Landauer zeigt Selbstbestimmung und Selbstverwirklichung, die bereits in der Gegenwart beginnt. Die Orientierung die Landauer zeigt, dass Mensch sein alltäglich-herrschaftliches Verhalten reflektiert, dass sein Denken sowie sein Verhalten sich dahingehend ändert, selbstbestimmtes Leben in freiwilligen Zusammenschlüssen zu verwirklichen, ist bereits hoch gesteckt.
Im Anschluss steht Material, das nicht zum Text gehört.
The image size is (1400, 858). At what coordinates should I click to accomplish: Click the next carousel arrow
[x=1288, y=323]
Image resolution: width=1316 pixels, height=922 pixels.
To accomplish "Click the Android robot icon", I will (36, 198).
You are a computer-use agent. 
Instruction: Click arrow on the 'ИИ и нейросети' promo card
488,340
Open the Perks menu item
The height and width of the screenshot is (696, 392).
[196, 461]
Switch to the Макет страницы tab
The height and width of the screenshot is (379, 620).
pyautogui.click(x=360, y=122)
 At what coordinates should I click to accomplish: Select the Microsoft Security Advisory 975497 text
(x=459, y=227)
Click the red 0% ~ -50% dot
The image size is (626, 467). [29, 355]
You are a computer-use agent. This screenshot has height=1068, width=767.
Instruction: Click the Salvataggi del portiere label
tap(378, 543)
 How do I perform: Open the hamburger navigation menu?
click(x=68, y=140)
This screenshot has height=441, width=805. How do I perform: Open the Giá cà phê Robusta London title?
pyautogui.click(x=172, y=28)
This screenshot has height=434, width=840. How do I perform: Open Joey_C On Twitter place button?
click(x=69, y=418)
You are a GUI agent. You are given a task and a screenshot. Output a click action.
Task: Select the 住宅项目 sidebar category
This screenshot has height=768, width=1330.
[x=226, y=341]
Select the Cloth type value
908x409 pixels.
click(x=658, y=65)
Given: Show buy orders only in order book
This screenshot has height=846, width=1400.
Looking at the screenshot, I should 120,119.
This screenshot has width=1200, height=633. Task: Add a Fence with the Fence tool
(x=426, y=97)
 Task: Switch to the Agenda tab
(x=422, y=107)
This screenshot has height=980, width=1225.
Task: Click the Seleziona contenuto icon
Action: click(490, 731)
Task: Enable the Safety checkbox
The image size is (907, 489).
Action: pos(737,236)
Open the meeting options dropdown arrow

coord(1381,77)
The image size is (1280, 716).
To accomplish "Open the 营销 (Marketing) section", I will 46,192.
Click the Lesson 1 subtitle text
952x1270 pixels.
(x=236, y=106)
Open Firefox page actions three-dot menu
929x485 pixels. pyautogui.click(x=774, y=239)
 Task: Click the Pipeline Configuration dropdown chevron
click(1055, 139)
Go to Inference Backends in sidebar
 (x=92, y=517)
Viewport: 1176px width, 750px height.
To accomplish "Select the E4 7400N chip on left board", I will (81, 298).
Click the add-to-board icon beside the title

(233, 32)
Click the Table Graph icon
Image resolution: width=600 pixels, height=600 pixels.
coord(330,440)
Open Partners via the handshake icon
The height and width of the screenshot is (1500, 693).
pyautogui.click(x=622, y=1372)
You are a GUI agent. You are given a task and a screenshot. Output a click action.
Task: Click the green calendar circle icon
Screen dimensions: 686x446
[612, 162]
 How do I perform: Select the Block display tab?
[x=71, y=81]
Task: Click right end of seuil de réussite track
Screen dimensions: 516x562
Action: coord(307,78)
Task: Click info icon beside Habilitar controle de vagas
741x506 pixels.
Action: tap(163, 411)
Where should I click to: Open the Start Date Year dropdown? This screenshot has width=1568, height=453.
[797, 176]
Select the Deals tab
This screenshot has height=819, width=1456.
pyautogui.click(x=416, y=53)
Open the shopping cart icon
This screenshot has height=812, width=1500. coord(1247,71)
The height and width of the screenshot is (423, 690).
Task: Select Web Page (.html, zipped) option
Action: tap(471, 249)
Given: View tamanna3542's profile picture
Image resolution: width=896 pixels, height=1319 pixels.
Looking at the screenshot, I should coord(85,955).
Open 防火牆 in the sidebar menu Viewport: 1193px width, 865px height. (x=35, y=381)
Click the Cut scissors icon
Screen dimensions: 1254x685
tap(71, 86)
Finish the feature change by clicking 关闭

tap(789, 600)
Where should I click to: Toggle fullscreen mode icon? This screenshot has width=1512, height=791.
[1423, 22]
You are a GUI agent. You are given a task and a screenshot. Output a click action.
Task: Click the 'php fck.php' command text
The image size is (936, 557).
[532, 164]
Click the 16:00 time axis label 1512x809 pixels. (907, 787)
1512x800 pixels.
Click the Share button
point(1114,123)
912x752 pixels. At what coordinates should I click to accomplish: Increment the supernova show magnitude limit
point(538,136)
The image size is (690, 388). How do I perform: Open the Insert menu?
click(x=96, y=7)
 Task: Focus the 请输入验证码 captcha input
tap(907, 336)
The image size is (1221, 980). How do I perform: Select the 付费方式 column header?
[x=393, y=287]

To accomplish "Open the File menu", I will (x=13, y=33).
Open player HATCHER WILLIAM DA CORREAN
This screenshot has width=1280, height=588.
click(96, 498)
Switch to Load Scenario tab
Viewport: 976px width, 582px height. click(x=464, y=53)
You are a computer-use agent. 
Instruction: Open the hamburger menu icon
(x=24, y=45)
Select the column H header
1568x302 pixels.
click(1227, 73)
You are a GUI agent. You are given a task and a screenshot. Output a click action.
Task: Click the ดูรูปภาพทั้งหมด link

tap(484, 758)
Dass antistaatliche Selbstbestimmung auch mit dem Rückzug aus der Welt, in der Ich-Versenkung und mit der gewandelten Hinkehr zur Welt beginnt, Landauer seine Aufforderung auf ethischer Grundlage bereits in der von Gewalt durchwebten Gegenwart zu handeln, diese seine Auffassung neue "Wirklichkeit" zu schaffen, kann wohl nur Wenigen wichtig werden.